Corona – The Never-ending story.

The corona numbers continue to grow and independent collection of data from CEDIM/Risklayer continues to show the delays in German statistics making trends difficult.

Since January 2020, CEDIM and Risklayer, have been examining the Corona numbers in Germany as well as across Europe and the world. The fourth wave is just around the corner and records much higher case numbers than the first three waves. Nevertheless, the scientific question remains as to what freely available data exist in Germany and what time lags and uncertainties are associated with these data.

Since the start of Corona, the collection principle of CEDIM and Risklayer has been simple:
data should be collected at the highest possible spatial resolution and in the most consistent way possible to identify trends. Since the beginning of the pandemic, individual states and districts have set very different reporting schedules. Some states and districts have even experienced delays of up to 2 weeks in case numbers at certain times (certain districts in Saxony and Brandenburg in the 2nd wave). This complicates the use of 7-day incidence, hospitalization rates, and mortality rates as benchmarks because the values were not always representative due to the delays.

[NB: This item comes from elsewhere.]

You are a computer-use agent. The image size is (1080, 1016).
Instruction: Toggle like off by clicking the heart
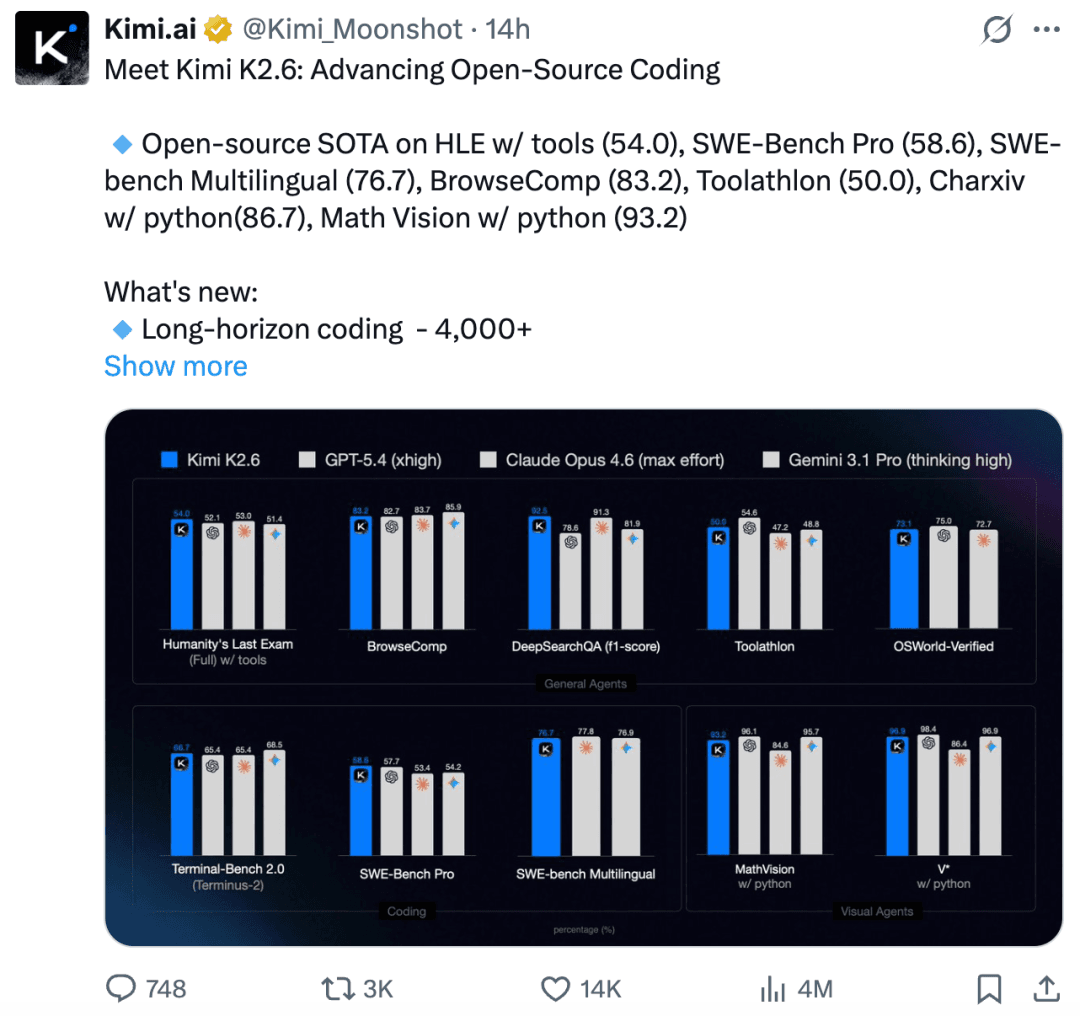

Working with Prof. Erich Schubert of TU Dortmund University and other researchers and helpers across Germany, it has been possible over the past 21 months to generate consistent data series from the districts using various automation techniques and daily data collection, often eliminating the uncertainties caused by the delays in certain locations in Germany. This has also made it possible to provide more accurate estimates of people in quarantine, hospitalizations and intensive care, deaths, and active cases. Despite the various activities - deriving trends from existing datasets, new data visualization tools (such as Dbvis, Uni Konstanz https://coronavis.dbvis.de/en), estimating future trends with modellers such as Dirk Paessler and others, the incidence is currently in the order of 500 infected people per 100,000 population in 7 days. However, it must be considered that the number of cases that go undetected due to lack of corona testing and other socio-political issues could be 15 % to 300 % and the number of deaths could be on the order of 400 people per day higher. This shows that there is a clear disconnect between data collection, understanding of how to handle this information, and subsequent action by decision-makers.

Risklayer

Figure 1: The daily reports from CEDIM/Risklayer and the crowdsourcing initiative, as of 04.12.2021, showing the 7-day-incidence and daily statistics.

Variants such as Delta or Omikron have shown the ability to rapidly change infection, hospitalization, and mortality rates, highlighting the need for better open data networks and connections among national, state and district entities in Germany, as well as the need for transparent insight into the delays in data collection (when they exist). In any future crisis, delays in reporting data to the public and other agencies will be severe, and many processes will need to be significantly optimized for the future; such as fatality registries, hourly or daily public reporting, and automation processes (where possible; possibly even at the expense of data protocols). Some promising initiatives such as the WHO-EURO projects, cross-sectoral EU projects such as MYRIAD, and other European-level collaborations bringing together data sources for multiple hazards and risk sectors will hopefully identify ways to rapidly fill these data gaps in Europe.

Risklayer
Figure 2: The daily amalgamation of WHO-EURO, local health datasets and Risklayer data at the European level for subnational regions.